Earlier I was trying to use Python and twill - it didn't work either until one supporter suggested that I download the latest version of mechanize and then perform the following steps:

  1. Locate the following folder on my computer: "C:\Python25\Lib\site-packages\twill\other_packages\_mechanize_dist"

  2. Change its name to "_mechanize_dist_backup" (the full path, thus, should be "C:\Python25\Lib\site-packages\twill\other_packages\_mechanize_dist_backup")

  3. Copy the "mechanize" folder (which is located in "mechanize-0.2.2" - the folder that I had downloaded and unzipped from the "mechanize" official site) and paste it in "C:\Python25\Lib\site-packages\twill\other_packages" (the full path, thus, being "C:\Python25\Lib\site-packages\twill\other_packages\mechanize")

  4. Change its name to "_mechanize_dist" (the full path being "C:\Python25\Lib\site-packages\twill\other_packages_mechanize_dist")

  5. Copy "ClientForm" file from "_mechanize_dist_backup" and paste it in "_mechanize_dist" (in fact, I found there two files named "ClientForm": one is a python file, another one is a compiled python file - I copied and pasted both of them).

After I had performed all these steps, I tried to log in to my eBay account from the twill shell in Python and it worked!!! I could even log in to my Yahoo mail box in the same way and check my mails!

But now I have a dilemma: I don't know how I could deploy my script to "Google App Engine".

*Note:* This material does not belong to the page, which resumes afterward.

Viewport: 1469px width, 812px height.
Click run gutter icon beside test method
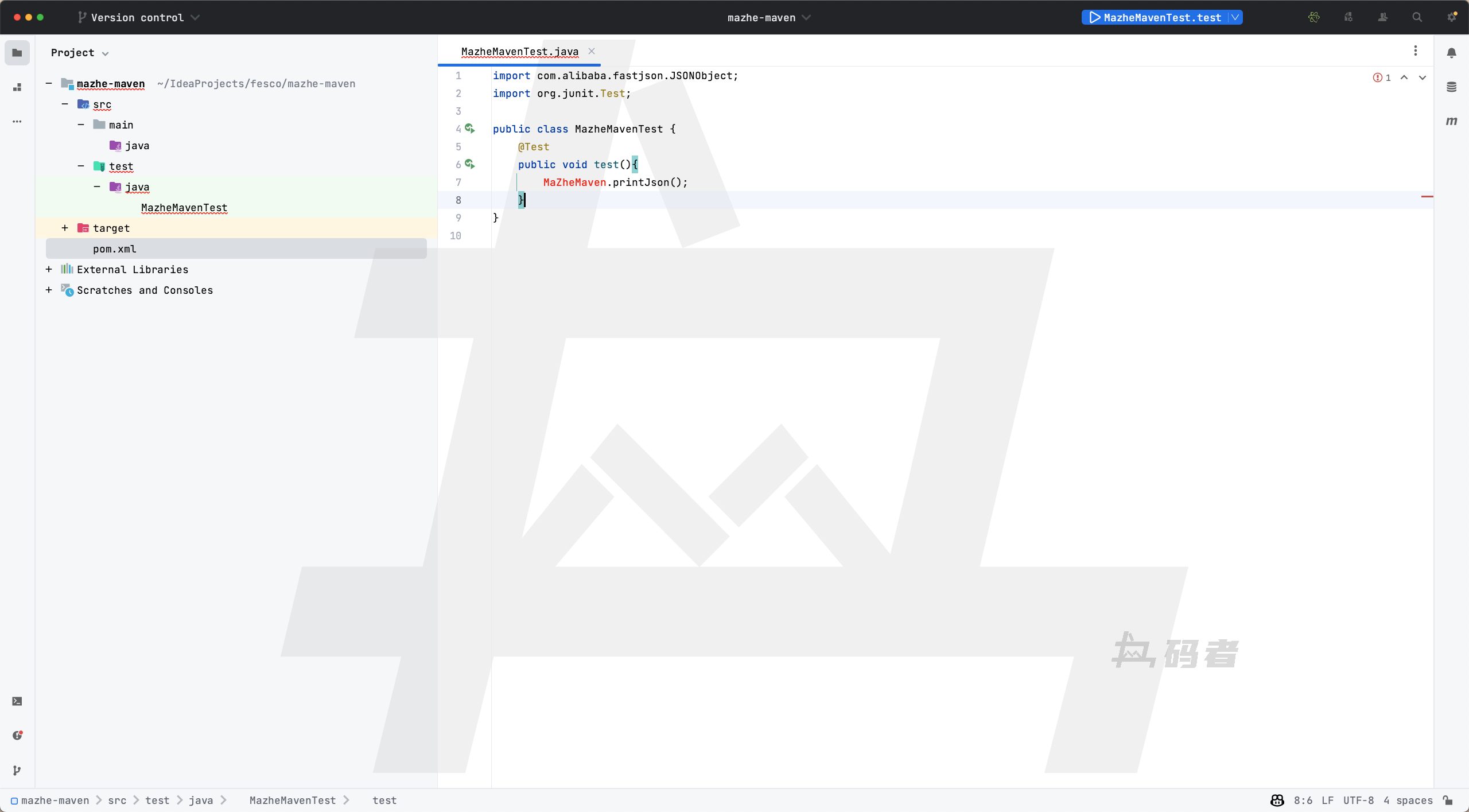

Earlier I had been advised that if I want to use third-party libraries in App Engine projects, I simply have to include them with my application when I deploy it - in case with twill, for example, I just need to copy the twill folder into my application's folder and deploy it.

But now not only do I have this twill folder as a third-party library to be included, but also all these changes performed in "C:\Python25" (in "C:\Python25\Lib\site-packages\twill\other_packages", to be precise) while my application folder - the one in which I have my script ("my_script.py" file) - is located on "E" disk.

Can anybody, please, give me some suggestions here?

回答1:

As for GAE deployment issue, @brilliant, looks like the code you're dealing is all pure python 2.5 (the only really blocking issue would be if it isn't -- no binary extensions allowed, no code requiring Python 2.6 or better allowed, and that's just the way it is on GAE at this time).

So, under this assumption, the only issue w/deploying the code on App Engine is having all the code, NOT in site-packages (from which of course GAE's dev_appserver.py deploys absolutely nothing, nada, zilch), but rather in your GAE project's directory (I suggest a recursive zip of all the .py files, only -- remove all the .pyc files, in particular, before you zip -r it;-).

All in all, it's just a question of a couple of appropriate shell commands: cp -R then zip -r (probably harder on non-unixy shells, but, hey, even on Windows you can do it with bash from cygwin... in any case, it's hardly a "development" issue, per se;-).



回答2:

The error message is indicating that mechanize is obeying the site's robots.txt file for you.

You should use eBay's API if you want to access their site in an automated way. If you don't, and build your own solution that ignores robots.txt, don't be surprised when they block you, and complain to Google about automated queries coming from App Engine from your app.